* TASK OBJECTIVE *
Locate "Given: Open the three-dot more options menu" in the data below, then output the line it is on and all following lines through the last, word for word. Skip any pictures.

◆ ◆ ◆ ◆

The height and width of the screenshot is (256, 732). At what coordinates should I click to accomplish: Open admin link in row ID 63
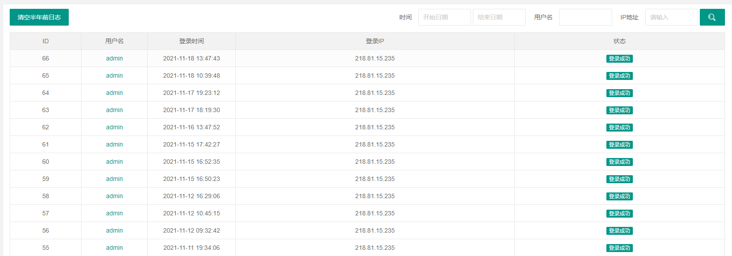point(115,110)
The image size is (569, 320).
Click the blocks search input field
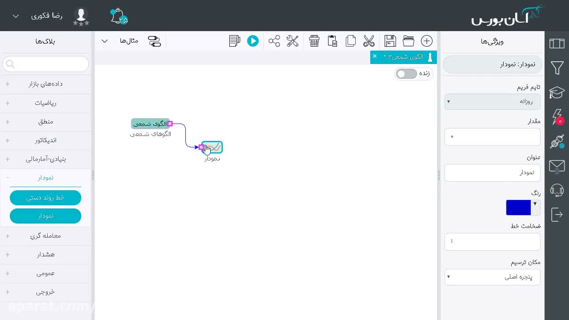45,64
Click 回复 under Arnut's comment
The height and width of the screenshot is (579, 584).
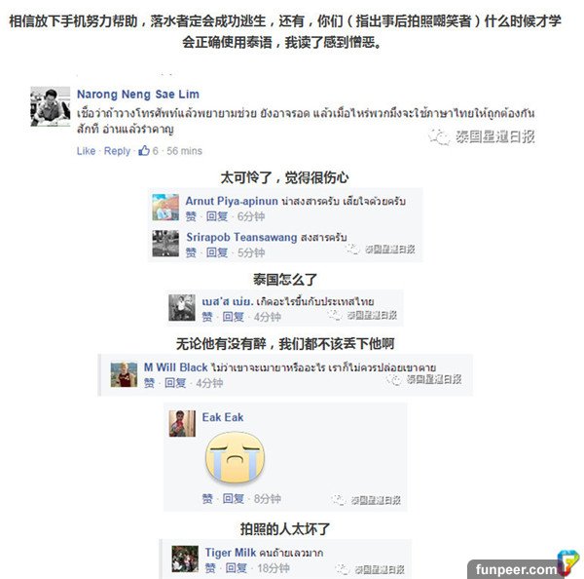(217, 216)
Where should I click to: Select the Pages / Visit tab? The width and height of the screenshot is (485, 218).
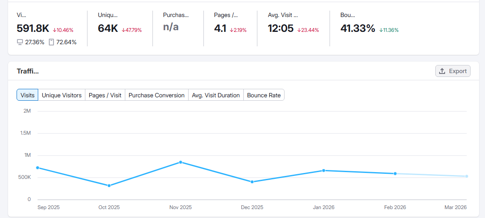[105, 95]
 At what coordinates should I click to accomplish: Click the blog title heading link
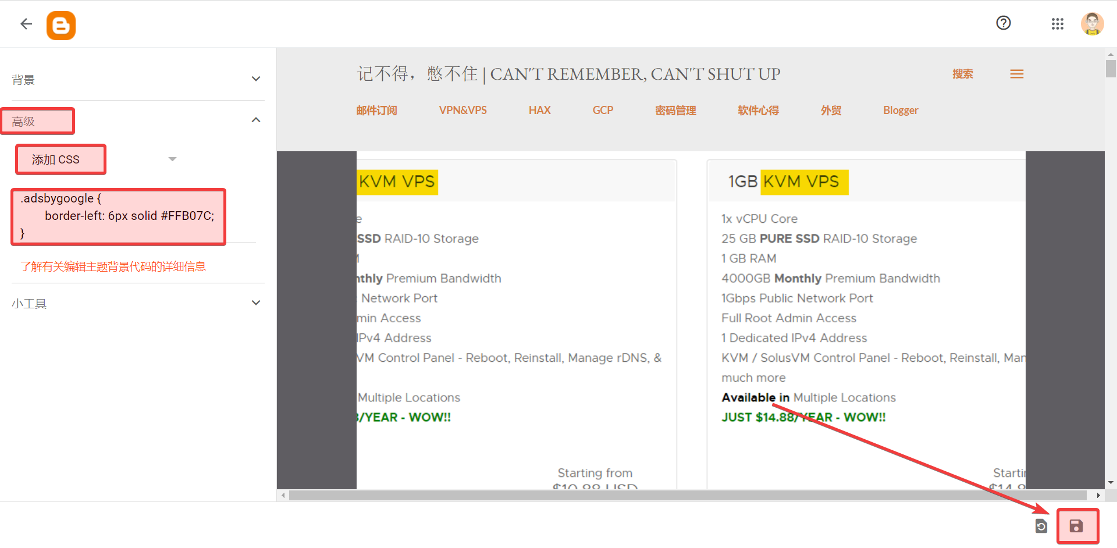(x=568, y=74)
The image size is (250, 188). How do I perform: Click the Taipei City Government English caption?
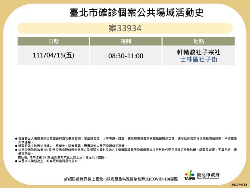tap(208, 178)
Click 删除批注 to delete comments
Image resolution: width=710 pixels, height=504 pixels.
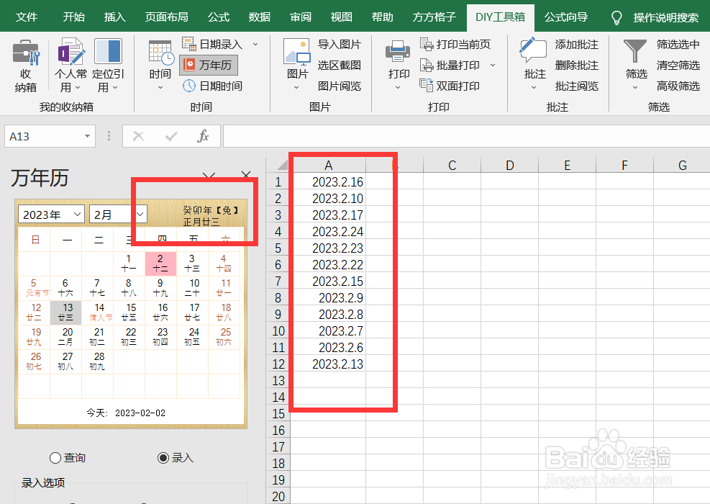click(575, 64)
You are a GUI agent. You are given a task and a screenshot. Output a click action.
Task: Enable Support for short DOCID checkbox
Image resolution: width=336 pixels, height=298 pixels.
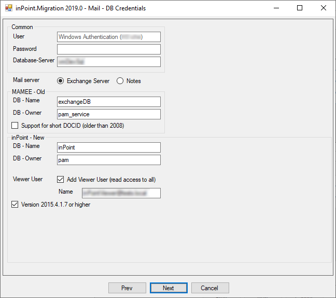click(15, 126)
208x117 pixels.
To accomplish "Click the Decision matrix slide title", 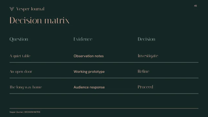I will click(39, 20).
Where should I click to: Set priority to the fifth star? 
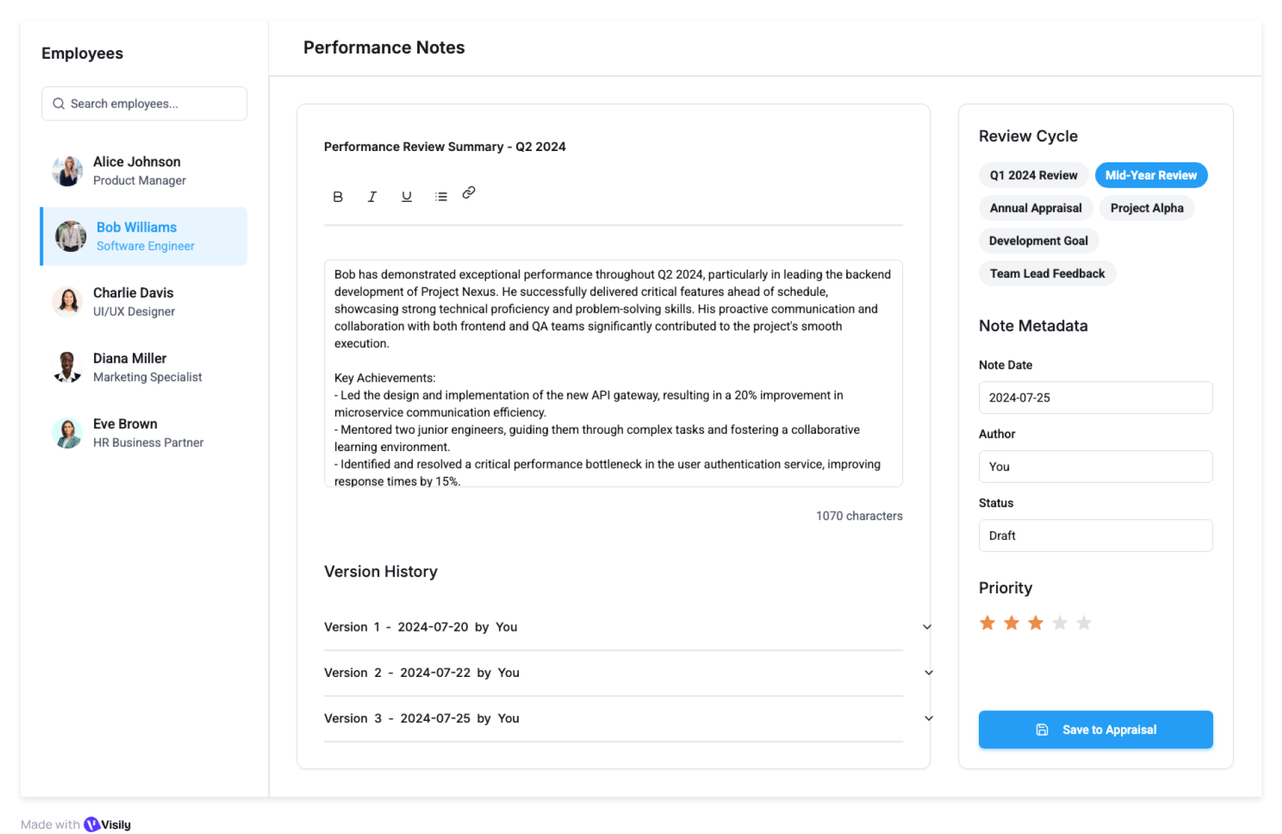(x=1084, y=623)
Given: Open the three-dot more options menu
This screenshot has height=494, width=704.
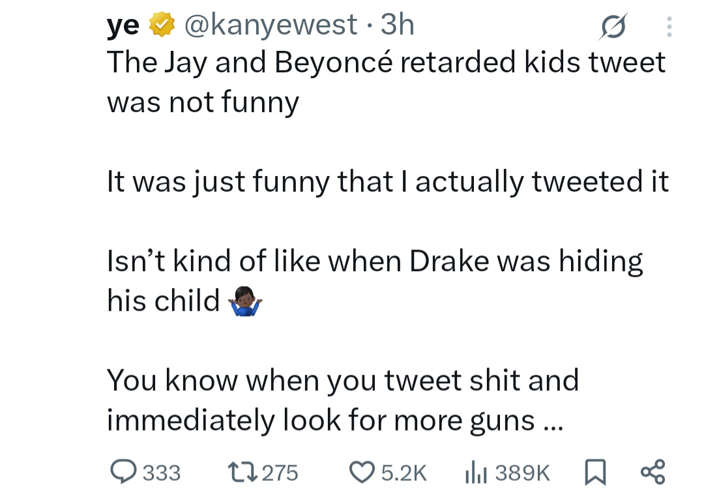Looking at the screenshot, I should (668, 26).
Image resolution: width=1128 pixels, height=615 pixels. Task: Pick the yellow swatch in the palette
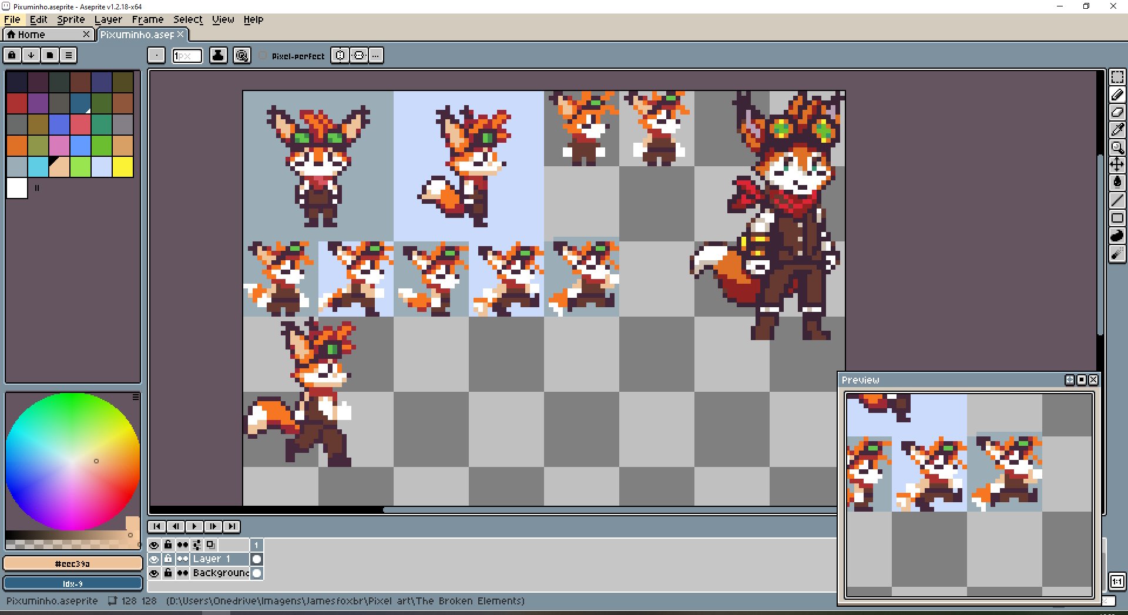(x=123, y=167)
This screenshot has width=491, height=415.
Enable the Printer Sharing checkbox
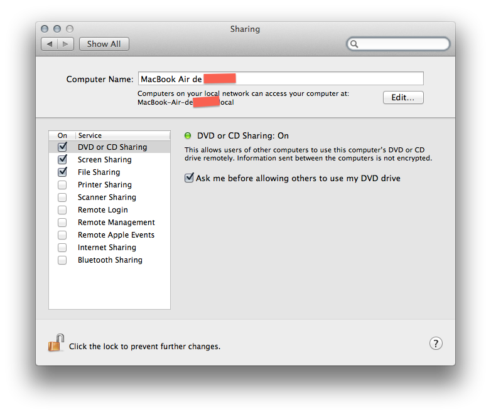point(62,185)
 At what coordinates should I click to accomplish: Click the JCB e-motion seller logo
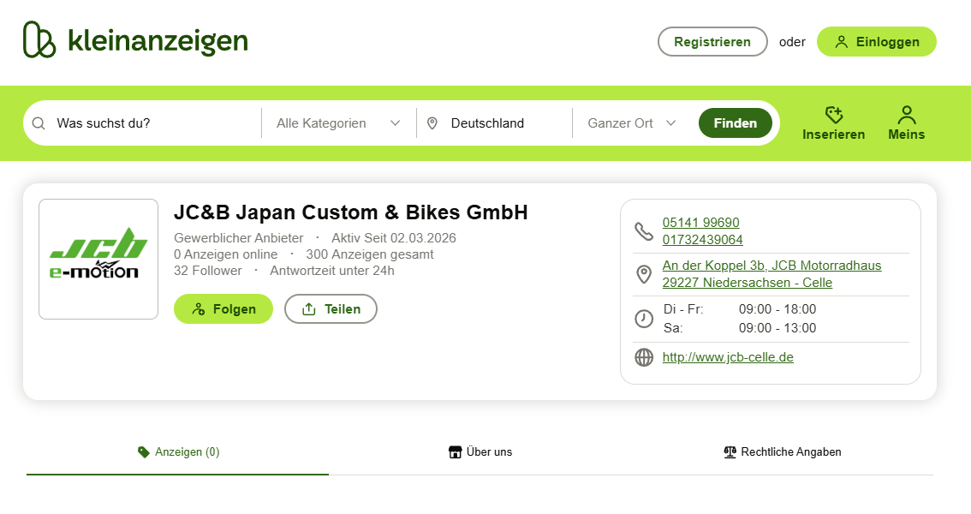[98, 259]
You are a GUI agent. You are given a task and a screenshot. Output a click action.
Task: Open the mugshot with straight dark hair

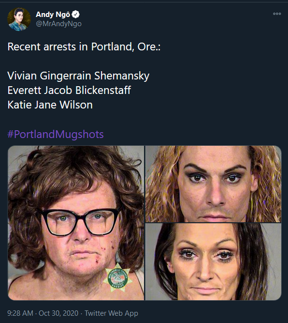click(x=213, y=262)
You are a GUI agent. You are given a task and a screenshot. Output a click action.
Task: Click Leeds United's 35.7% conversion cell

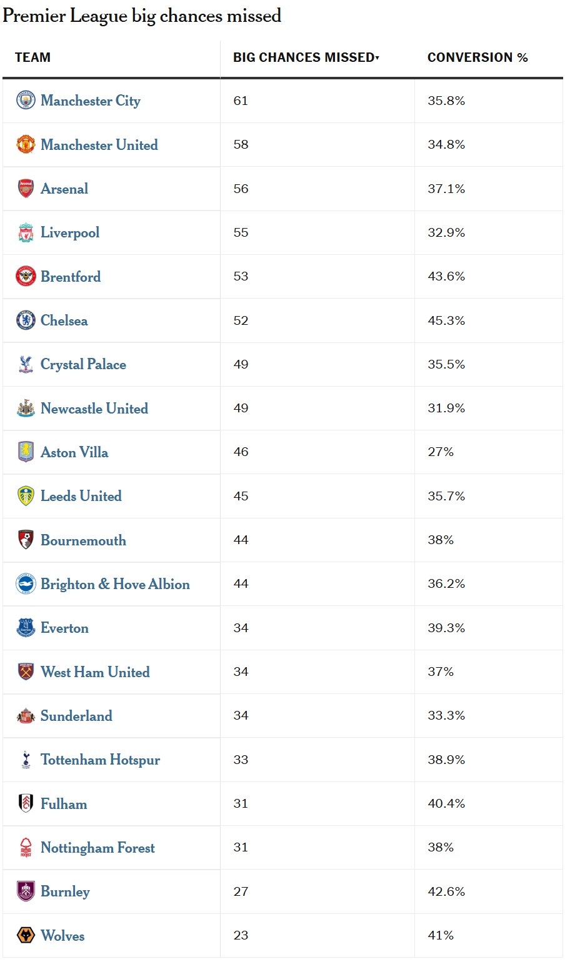(446, 496)
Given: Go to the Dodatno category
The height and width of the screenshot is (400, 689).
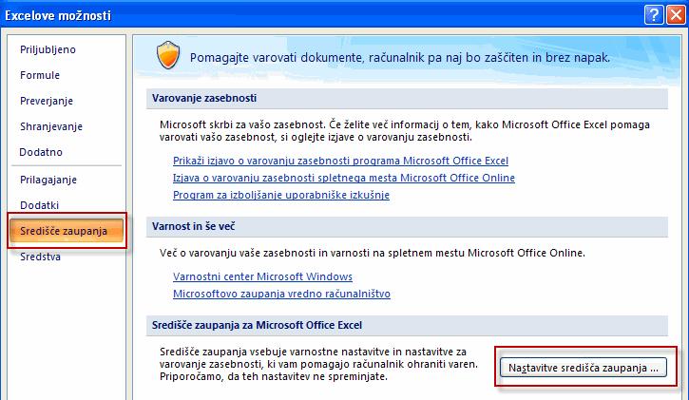Looking at the screenshot, I should tap(41, 152).
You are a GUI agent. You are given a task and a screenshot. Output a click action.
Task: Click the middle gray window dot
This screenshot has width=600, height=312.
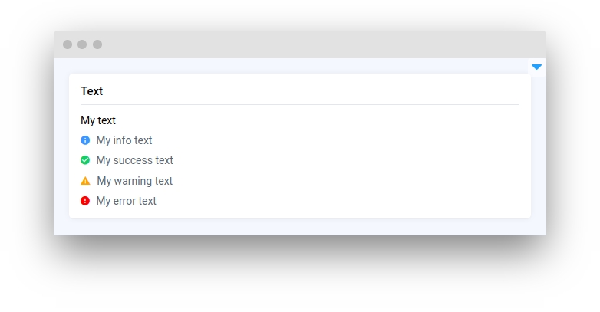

◆ ◆ ◆ ◆

* TASK SOLUTION *
Given: Open the three-dot more options menu
This screenshot has height=494, width=704.
Looking at the screenshot, I should (668, 26).
Image resolution: width=1128 pixels, height=615 pixels. Task: Pick the yellow swatch in the palette
(x=123, y=167)
This screenshot has width=491, height=415.
Enable the Printer Sharing checkbox
point(62,185)
 At what coordinates should I click to accomplish: Click the JCB e-motion seller logo
[98, 259]
You are a GUI agent. You are given a task and a screenshot. Output a click action.
Task: Open the mugshot with straight dark hair

click(x=213, y=262)
You are a GUI agent. You are given a task and a screenshot. Output a click action.
Task: Click Leeds United's 35.7% conversion cell

(446, 496)
Given: Go to the Dodatno category
The height and width of the screenshot is (400, 689).
Looking at the screenshot, I should tap(41, 152).
You are a GUI agent. You are given a task and a screenshot. Output a click action.
Task: Click the middle gray window dot
This screenshot has width=600, height=312.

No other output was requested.